Frank's foregone conclusion rings true for Republican Mike Oxley of Ohio, a former House member and chairman of the Financial Services Committee. During his time in office, Oxley tried to merge the SEC and CFTC after a series of high-profile scandals like the one at Enron. "Barney doesn't want to fight that," Oxley says. "He saw what I went through, and he figures it just isn't worth it. And I think he's probably right."

Oxley says this crazy system of two agencies watching over the same process grew out of the 19th century, when stocks were traded in New York and grain futures were traded in Chicago. The former got regulated by the SEC, the latter by a precursor to the CFTC.

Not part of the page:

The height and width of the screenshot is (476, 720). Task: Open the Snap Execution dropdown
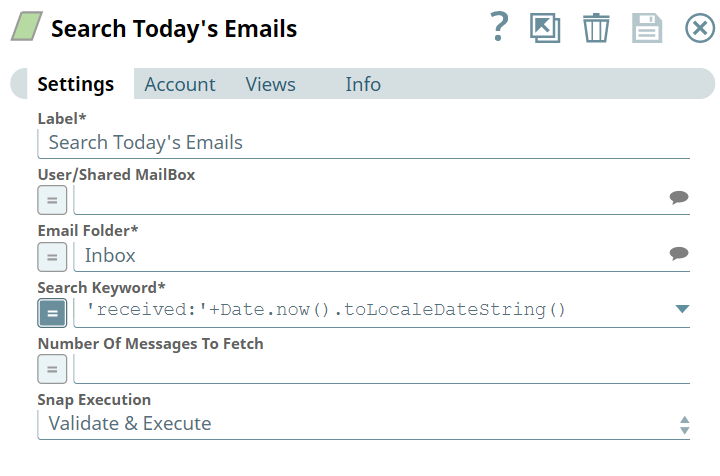[364, 424]
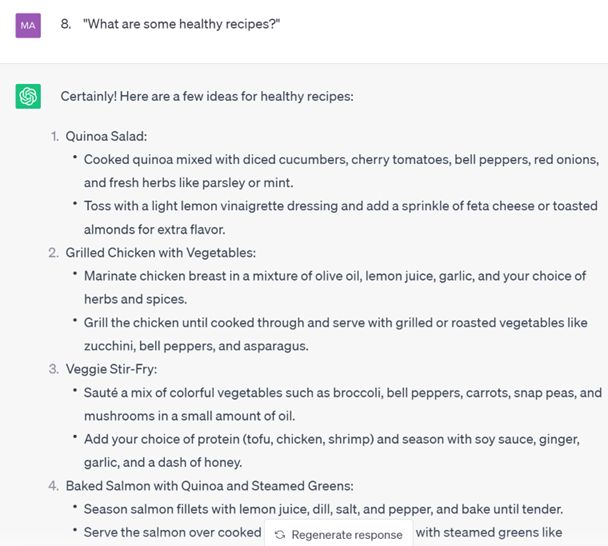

Back then, the futures regulator was part of the Agriculture Department, which futures traders saw as friendly and easy to deal with. They fought every effort to bring in the SEC. In 1974, Congress created the CFTC as an independent agency under the control of the House and Senate agriculture committees.

In the 1980s and 1990s, when Wall Street went nuts creating financial derivatives that had nothing to do with food or other physical commodities, a series of powerful House Agriculture Committee chairmen — supported by the futures traders — made sure to keep these derivatives under their jurisdiction. Congress would have to approve any merger of the SEC and CFTC, and that means either convincing or forcing the chairs of the Agriculture Committee to yield some of their power. And that just never happens.

In Washington, losing power means losing support for re-election and money from special interest groups to help you campaign. You can look at the situation purely cynically and say that if you're the chair of the Agriculture Committee, you don't want to give up big donations from lobbyists.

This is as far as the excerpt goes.